T3 treatment increased the spontaneous contractile force generation from ~7.5 nN/cell to ~12.3 nN/cell (Fig. 3). Using different approaches and substrates of varying stiffness, individual hPSC-CM forces have been measured in the range of 0.1 nN to almost 100 nN^31-35. Typically, cardiomyocytes generate more force on stiffer substrates. For this current study, we used arrays of microposts to measure the contractile force produced by individual hiPS-derived cardiomyocytes. A recent study³⁵ employed similar microfabricated platforms to measure the contractile force of human embryonic stem cell-derived cardiomyocytes. They recorded forces between 50 and 100 nN/cell for cells seeded onto 0.01 N/m (10 nN/μm) microposts. These values are almost ten times larger than the results that we found for our control group. A number of different variables could have led to this discrepancy, including different stem cell lines, differentiation and culture conditions, different device calibrations, etc. Additionally, it is worth mentioning that without cell staining in the study by Taylor et al, it may be hard to differentiate whether the forces measured were generated by individual cardiomyocytes or by clusters of cardiomyocytes. Furthermore, since the microposts used in their study were about 10 times larger than the ones we used, it is possible that there were more integrin molecules engaged (and thus, focal adhesion complexes) between the cells and posts in their studies. The spacing may also have led to the elongation and myofibrillar alignment of these cells. However, without sarcomeric visualization, one cannot assess the alignment hypothesis and determine exactly how many cells contributed to the measured force.

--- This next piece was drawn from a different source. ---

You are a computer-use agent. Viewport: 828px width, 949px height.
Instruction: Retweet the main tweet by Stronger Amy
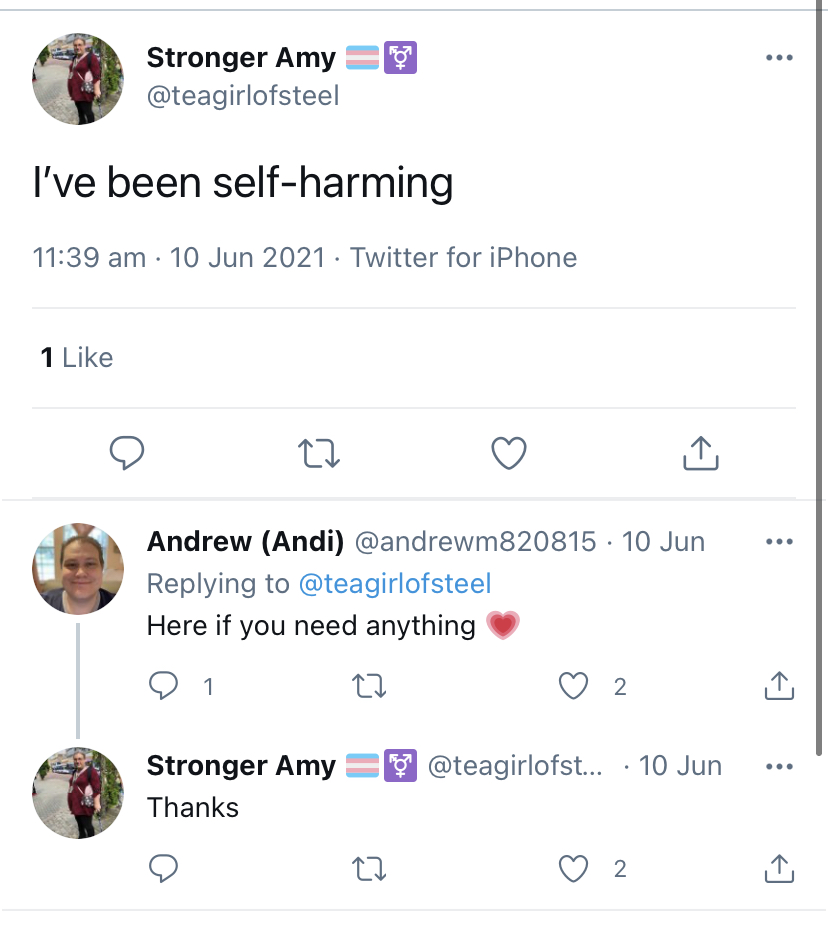click(318, 453)
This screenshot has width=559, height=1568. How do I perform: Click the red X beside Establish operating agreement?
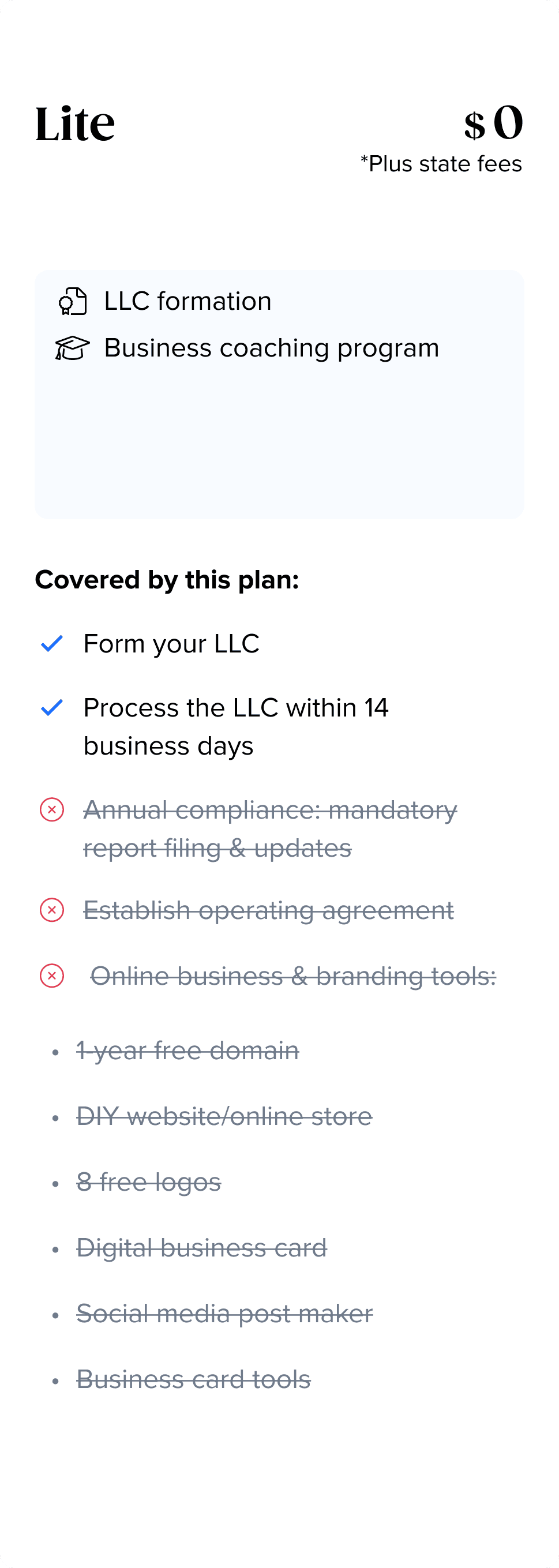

Assessment of mitochondrial function showed a significant 1.5-fold increase in maximal respiratory capacity after T3 treatment, which indicates a more mature metabolic state of the cardiomyocytes. Although this could theoretically result from increased mitochondria biogenesis, neither the mtDNA/nDNA ratio nor the mitochondrial volume fraction supports this possibility. Remaining possibilities include: 1) increased respiratory chain protein content, or 2) increased activity of existing respiratory chain proteins. The exact mechanism underlined this effect remains to be explored. Mitochondrial respiratory reserve capacity serves the increased energy demands when cells are subjected to stress, thereby helping maintain cell and organ function, cellular repair, or detoxification of reactive species³⁶. T3 treatment led to an increase in respiratory reserve capacity, indicating that the treated cells may perform better under increased energy demands.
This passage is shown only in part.